* [Work instruction]
In the material below, find every line containing the string "computer" and return it.

* [Material shown]
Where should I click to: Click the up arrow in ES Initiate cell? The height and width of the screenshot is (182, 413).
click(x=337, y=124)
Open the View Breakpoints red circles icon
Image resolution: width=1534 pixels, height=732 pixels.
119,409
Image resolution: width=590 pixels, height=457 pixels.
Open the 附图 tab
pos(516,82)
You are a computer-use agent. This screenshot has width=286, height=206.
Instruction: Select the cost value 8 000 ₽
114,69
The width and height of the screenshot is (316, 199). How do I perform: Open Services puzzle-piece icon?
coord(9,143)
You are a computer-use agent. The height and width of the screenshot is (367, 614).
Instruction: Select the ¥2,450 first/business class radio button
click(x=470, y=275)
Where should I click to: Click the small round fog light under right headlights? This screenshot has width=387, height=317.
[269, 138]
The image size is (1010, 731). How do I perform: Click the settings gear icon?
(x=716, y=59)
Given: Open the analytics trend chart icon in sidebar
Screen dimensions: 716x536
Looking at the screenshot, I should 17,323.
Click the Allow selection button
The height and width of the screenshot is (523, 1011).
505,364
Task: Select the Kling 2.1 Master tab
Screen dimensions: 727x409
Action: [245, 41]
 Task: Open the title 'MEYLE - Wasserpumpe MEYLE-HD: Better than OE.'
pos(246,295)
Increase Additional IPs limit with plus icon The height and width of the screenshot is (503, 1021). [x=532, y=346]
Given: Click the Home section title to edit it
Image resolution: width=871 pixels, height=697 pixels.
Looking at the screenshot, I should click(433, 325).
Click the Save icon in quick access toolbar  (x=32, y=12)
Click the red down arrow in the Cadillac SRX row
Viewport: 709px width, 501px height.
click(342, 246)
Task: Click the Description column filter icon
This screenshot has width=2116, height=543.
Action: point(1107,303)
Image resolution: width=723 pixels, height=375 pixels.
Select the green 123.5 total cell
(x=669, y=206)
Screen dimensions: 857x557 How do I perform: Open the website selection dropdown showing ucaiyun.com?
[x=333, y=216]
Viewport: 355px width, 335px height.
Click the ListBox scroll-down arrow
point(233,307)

* [Answer space]
You are a computer-use agent. This screenshot has width=286, height=206.
You are a computer-use agent. The height and width of the screenshot is (367, 614).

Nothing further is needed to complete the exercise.